* Exercise aim *
Continue the forum thread about the KMeans plotting error, picking up the code right after its last line.

* Passage shown *

□ □ □ □ □

When trying to graph NormD1=True I receive an error code that reads

TypeError: '(slice(None, None, None), 0)' is an invalid key

Can someone help me understand where I am going wrong?


Solution

  • It seems like you are over-engineering this thing! Or, maybe you are trying to learn the mechanics of KMeans. Let's get it simplified, make that work, and then you can extrapolate the simple to something more complex. Here is a simple example for you to get things started.

    # K-MEANS CLUSTERING
    # Importing Modules
    from sklearn import datasets
    from sklearn.cluster import KMeans
    import matplotlib.pyplot as plt
    from sklearn.decomposition import PCA
    from mpl_toolkits.mplot3d import Axes3D
    
    # Loading dataset
    iris_df = datasets.load_iris()
    
    # Declaring Model
    model = KMeans(n_clusters=3)
    
    # Fitting Model
    model.fit(iris_df.data)
    
    # Predicitng a single input
    predicted_label = model.predict([[7.2, 3.5, 0.8, 1.6]])
    
    # Prediction on the entire data
    all_predictions = model.predict(iris_df.data)
    
    # Printing Predictions
    print(predicted_label)
    print(all_predictions)
    
    
    # import some data to play with
    iris = datasets.load_iris()

□ □ □ □ □

* Supplied material *
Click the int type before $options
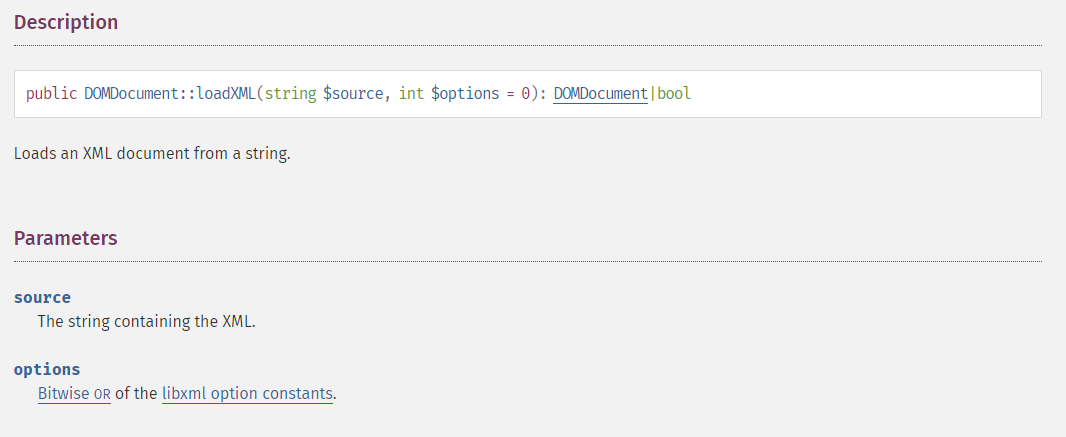The width and height of the screenshot is (1066, 437). pos(411,94)
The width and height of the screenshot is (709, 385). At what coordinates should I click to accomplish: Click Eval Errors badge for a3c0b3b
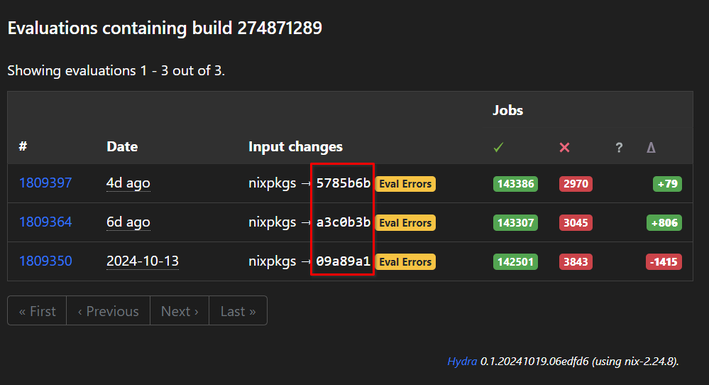click(x=406, y=223)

□ □ □ □ □

* The reply *
    X = iris.data[:, :3]  # we only take the first two features.
    y = iris.target
    
    
    fig = plt.figure(figsize=(10,10))
    plt = fig.add_subplot(1, 1, 1, projection='3d')
    plt.scatter(X[:,0],X[:,1],X[:,2], 
                c=all_predictions, edgecolor='red', s=40, alpha = 0.5)
    plt.set_title("First three PCA directions")
    plt.set_xlabel("Educational_Degree")
    plt.set_ylabel("Gross_Monthly_Salary")
    plt.set_zlabel("Claim_Rate")
    plt.dist = 10
    plt
    

    enter image description here

    Personally, I believe 3D charts are better for rendering KMeans data points. Sometimes 2D charts work well, but often they can be lacking detail, and thus a misrepresentation of what's really going on with the dataset. Finally, the dataset should be normally partitioned to begin with, or you may get some really weird results!